Our ship was about one hundred and twenty tons burden, carried six
guns and fourteen men, besides the master, his boy, and myself. We
had on board no large cargo of goods, except of such toys as were
fit for our trade with the negroes, such as beads, bits of glass,
shells, and other trifles, especially little looking-glasses,
knives, scissors, hatchets, and the like.

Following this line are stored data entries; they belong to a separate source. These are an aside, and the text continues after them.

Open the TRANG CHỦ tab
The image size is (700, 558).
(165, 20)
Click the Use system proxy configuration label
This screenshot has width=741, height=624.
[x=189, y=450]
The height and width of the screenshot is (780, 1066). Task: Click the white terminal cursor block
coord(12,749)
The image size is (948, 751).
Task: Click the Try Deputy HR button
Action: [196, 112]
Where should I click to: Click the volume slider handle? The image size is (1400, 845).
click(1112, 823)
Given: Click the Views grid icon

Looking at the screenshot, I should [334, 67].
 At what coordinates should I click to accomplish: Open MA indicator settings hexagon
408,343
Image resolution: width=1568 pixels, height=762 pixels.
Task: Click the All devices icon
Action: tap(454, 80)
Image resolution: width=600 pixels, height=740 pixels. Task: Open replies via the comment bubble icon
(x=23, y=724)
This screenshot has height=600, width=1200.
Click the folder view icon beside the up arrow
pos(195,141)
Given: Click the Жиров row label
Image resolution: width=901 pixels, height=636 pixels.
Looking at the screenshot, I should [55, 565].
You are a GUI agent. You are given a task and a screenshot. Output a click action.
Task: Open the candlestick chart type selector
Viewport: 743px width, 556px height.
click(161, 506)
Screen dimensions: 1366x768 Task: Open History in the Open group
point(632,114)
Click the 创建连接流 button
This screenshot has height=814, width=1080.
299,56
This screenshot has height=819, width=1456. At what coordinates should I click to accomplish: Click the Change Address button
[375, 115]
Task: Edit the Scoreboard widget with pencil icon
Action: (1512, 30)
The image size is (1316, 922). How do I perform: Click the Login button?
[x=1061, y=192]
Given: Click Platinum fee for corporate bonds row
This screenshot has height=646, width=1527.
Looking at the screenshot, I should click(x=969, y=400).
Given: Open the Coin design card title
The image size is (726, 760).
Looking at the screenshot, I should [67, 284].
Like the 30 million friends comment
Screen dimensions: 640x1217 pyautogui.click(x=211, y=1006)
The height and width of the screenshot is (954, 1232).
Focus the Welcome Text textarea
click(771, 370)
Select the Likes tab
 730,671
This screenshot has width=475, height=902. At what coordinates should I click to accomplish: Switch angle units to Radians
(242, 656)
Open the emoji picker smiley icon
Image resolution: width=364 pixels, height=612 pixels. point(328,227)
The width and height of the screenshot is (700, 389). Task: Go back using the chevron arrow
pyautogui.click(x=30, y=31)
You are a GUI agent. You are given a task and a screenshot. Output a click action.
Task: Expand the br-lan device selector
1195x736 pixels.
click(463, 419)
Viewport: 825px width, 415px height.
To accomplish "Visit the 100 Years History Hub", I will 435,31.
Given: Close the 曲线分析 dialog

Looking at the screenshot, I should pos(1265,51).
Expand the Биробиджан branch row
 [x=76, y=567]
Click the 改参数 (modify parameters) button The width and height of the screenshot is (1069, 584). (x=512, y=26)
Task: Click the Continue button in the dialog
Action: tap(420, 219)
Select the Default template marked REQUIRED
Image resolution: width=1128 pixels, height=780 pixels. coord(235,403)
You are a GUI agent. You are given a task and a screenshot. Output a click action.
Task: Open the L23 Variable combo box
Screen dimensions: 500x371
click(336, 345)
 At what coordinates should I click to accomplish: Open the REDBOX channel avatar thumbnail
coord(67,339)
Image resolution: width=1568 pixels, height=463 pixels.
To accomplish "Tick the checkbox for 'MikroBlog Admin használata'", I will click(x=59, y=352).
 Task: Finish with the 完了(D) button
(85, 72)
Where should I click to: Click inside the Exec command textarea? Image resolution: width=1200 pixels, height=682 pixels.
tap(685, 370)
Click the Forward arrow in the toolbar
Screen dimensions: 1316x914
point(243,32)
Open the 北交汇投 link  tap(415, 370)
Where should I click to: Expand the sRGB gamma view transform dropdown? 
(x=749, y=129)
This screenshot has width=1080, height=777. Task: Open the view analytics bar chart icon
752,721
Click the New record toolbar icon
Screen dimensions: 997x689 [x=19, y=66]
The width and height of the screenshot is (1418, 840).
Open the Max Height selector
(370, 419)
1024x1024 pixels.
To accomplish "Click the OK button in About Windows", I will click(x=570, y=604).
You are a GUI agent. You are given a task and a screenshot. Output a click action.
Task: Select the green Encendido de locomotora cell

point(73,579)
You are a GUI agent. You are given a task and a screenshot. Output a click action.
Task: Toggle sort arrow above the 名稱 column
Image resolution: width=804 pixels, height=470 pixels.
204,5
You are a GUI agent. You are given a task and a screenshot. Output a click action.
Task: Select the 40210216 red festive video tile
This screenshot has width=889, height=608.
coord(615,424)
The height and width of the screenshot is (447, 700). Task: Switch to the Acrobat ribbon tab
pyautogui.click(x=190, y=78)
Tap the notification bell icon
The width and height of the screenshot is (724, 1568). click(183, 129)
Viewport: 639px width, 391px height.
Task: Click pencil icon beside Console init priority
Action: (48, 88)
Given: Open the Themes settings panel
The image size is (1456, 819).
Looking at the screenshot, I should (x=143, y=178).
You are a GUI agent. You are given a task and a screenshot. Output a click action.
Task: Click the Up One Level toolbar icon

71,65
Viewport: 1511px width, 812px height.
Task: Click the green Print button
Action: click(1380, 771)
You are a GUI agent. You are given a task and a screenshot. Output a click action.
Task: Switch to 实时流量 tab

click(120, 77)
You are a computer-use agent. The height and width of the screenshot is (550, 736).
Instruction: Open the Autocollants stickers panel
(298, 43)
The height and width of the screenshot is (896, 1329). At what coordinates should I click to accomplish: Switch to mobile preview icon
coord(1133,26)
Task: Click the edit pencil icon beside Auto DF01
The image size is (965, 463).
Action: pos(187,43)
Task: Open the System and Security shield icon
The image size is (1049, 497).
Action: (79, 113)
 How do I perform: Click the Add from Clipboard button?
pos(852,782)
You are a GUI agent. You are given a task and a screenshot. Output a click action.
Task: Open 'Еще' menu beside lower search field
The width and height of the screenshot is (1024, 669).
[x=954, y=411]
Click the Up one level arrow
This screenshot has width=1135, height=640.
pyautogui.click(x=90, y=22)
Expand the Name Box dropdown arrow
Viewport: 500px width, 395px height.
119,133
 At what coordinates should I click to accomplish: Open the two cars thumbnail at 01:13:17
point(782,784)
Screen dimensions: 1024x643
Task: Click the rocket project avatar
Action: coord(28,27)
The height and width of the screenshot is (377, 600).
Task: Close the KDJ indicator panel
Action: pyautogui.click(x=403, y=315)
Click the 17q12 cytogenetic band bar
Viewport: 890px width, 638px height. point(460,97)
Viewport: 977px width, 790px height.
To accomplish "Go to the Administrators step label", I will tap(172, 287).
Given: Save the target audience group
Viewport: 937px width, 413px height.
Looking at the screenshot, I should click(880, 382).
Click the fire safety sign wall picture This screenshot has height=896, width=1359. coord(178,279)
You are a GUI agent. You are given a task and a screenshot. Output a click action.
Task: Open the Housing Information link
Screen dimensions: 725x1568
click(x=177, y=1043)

The same day I went on board we set sail, standing away to the
northward upon our own coast, with design to stretch over for the
African coast when we came about ten or twelve degrees of northern
latitude, which, it seems, was the manner of course in those days.
We had very good weather, only excessively hot, all the way upon
our own coast, till we came to the height of Cape St. Augustino;
from whence, keeping further off at sea, we lost sight of land, and
steered as if we were bound for the isle Fernando de Noronha,
holding our course N.E. by N., and leaving those isles on the east.
In this course we passed the line in about twelve days' time, and
were, by our last observation, in seven degrees twenty-two minutes
northern latitude, when a violent tornado, or hurricane, took us
quite out of our knowledge. It began from the south-east, came
about to the north-west, and then settled in the north-east; from
whence it blew in such a terrible manner, that for twelve days
together we could do nothing but drive, and, scudding away before
it, let it carry us whither fate and the fury of the winds
directed; and, during these twelve days, I need not say that I
expected every day to be swallowed up; nor, indeed, did any in the
ship expect to save their lives.

In this distress we had, besides the terror of the storm, one of
our men die of the calenture, and one man and the boy washed
overboard. About the twelfth day, the weather abating a little,
the master made an observation as well as he could, and found that
he was in about eleven degrees north latitude, but that he was
twenty-two degrees of longitude difference west from Cape St.
Augustino; so that he found he was upon the coast of Guiana, or the
north part of Brazil, beyond the river Amazon, toward that of the
river Orinoco, commonly called the Great River; and began to
consult with me what course he should take, for the ship was leaky,
and very much disabled, and he was going directly back to the coast
of Brazil.

I was positively against that; and looking over the charts of the
sea-coast of America with him, we concluded there was no inhabited
country for us to have recourse to till we came within the circle
of the Caribbee Islands, and therefore resolved to stand away for
Barbadoes; which, by keeping off at sea, to avoid the indraft of
the Bay or Gulf of Mexico, we might easily perform, as we hoped, in
about fifteen days' sail; whereas we could not possibly make our
voyage to the coast of Africa without some assistance both to our
ship and to ourselves.

With this design we changed our course, and steered away N.W. by
W., in order to reach some of our English islands, where I hoped
for relief. But our voyage was otherwise determined; for, being in
the latitude of twelve degrees eighteen minutes, a second storm
came upon us, which carried us away with the same impetuosity
westward, and drove us so out of the way of all human commerce,
that, had all our lives been saved as to the sea, we were rather in
danger of being devoured by savages than ever returning to our own
country.

In this distress, the wind still blowing very hard, one of our men
early in the morning cried out, "Land!" and we had no sooner run
out of the cabin to look out, in hopes of seeing whereabouts in the
world we were, than the ship struck upon a sand, and in a moment
her motion being so stopped, the sea broke over her in such a
manner that we expected we should all have perished immediately;
and we were immediately driven into our close quarters, to shelter
us from the very foam and spray of the sea.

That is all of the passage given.